---- Given records

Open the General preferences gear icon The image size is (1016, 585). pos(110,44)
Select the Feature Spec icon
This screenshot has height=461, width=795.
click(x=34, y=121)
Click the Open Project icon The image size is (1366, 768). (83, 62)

--------
---- Given records

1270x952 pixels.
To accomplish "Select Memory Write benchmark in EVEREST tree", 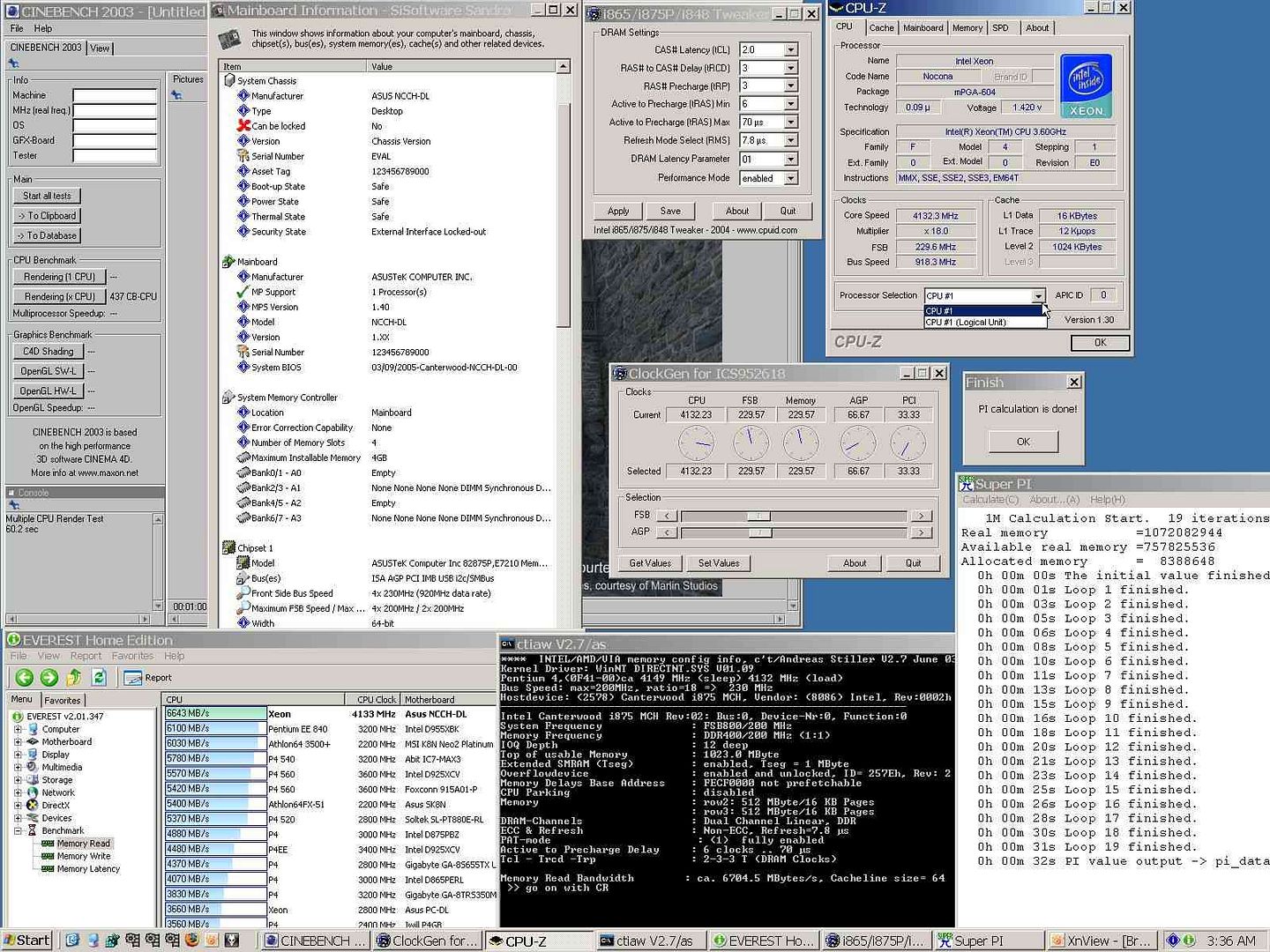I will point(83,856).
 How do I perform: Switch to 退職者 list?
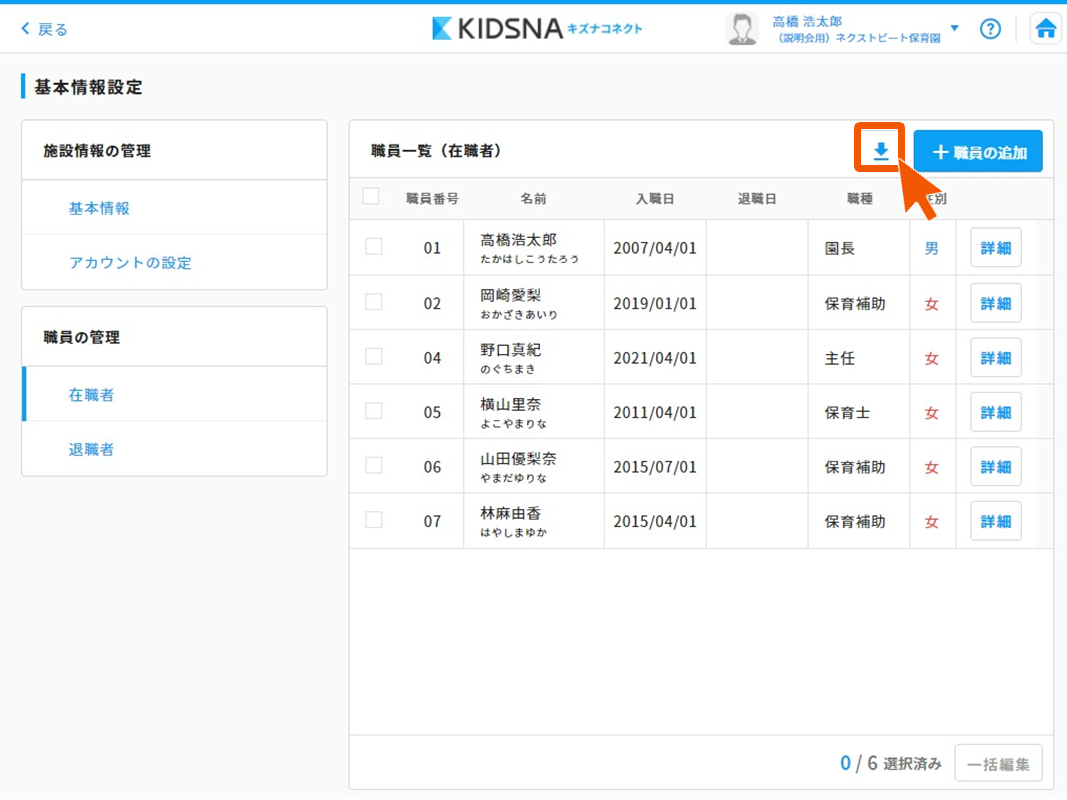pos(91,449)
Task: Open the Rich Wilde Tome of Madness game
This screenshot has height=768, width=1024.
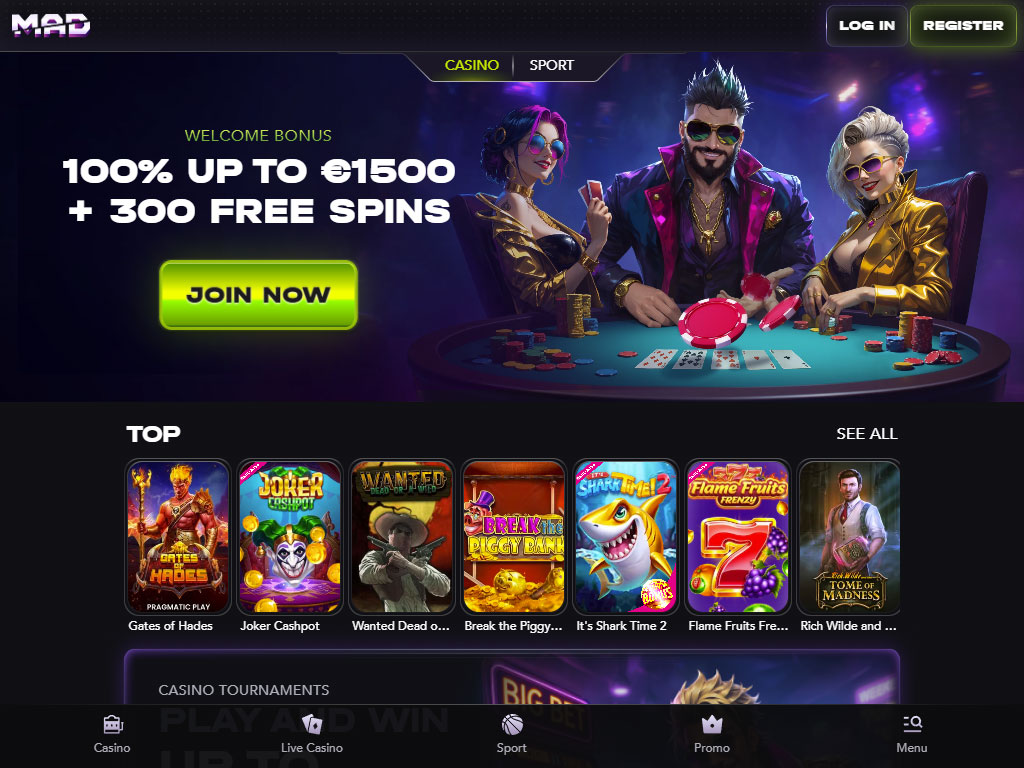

--------
---- Given records

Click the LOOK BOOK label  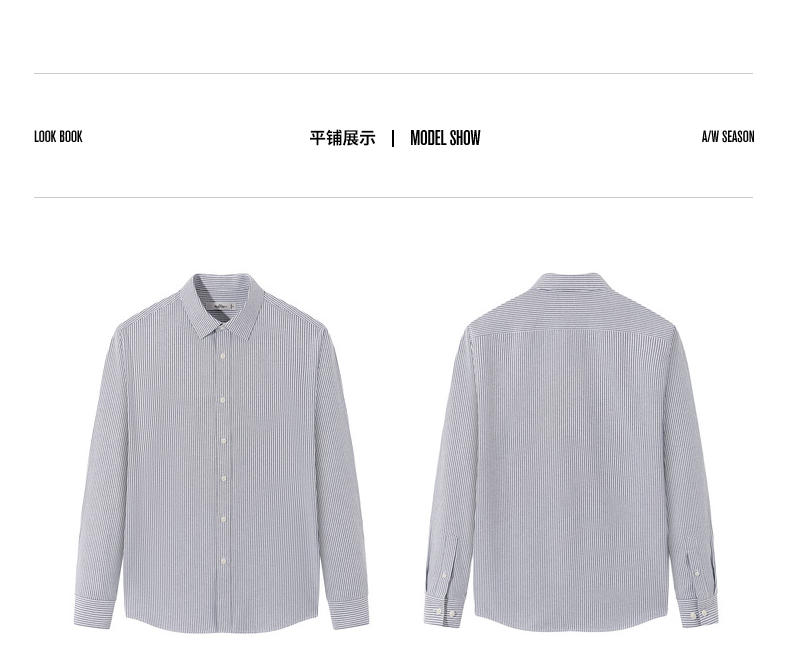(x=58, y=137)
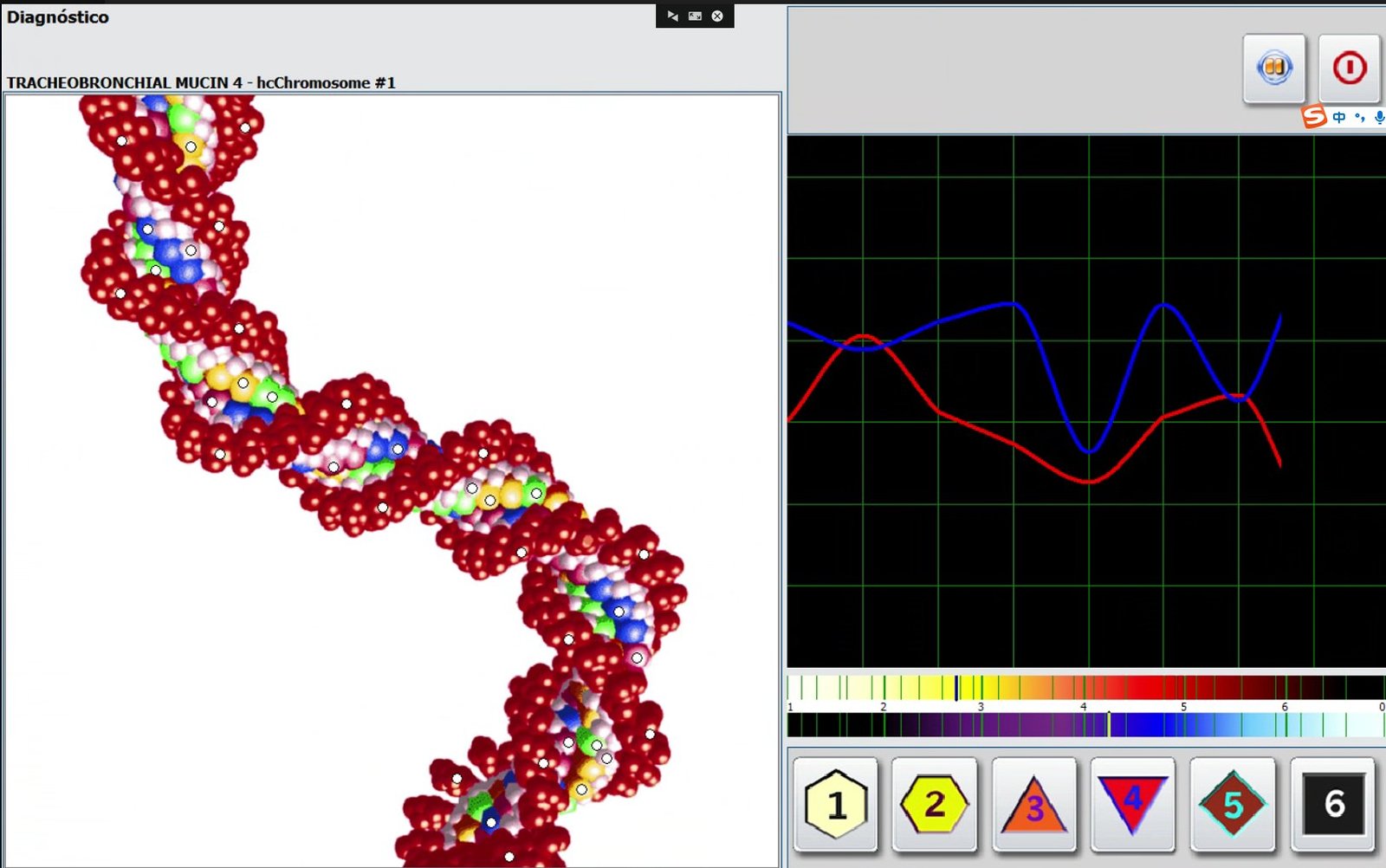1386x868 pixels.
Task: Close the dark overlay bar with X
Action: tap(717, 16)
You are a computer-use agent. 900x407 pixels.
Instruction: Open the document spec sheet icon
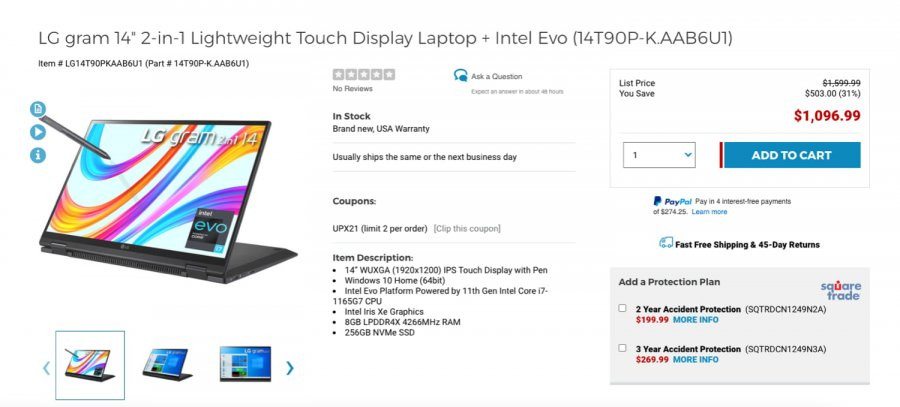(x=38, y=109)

--------

What needs to be done: In the data above, retype exactly and only the lines between the one holding "Open the General" and the one holding "Click the Open", inclusive.

The completed task:
Open the General preferences gear icon The image size is (1016, 585). pos(110,44)
Select the Feature Spec icon
This screenshot has height=461, width=795.
click(x=34, y=121)
Click the Open Project icon The image size is (1366, 768). (83, 62)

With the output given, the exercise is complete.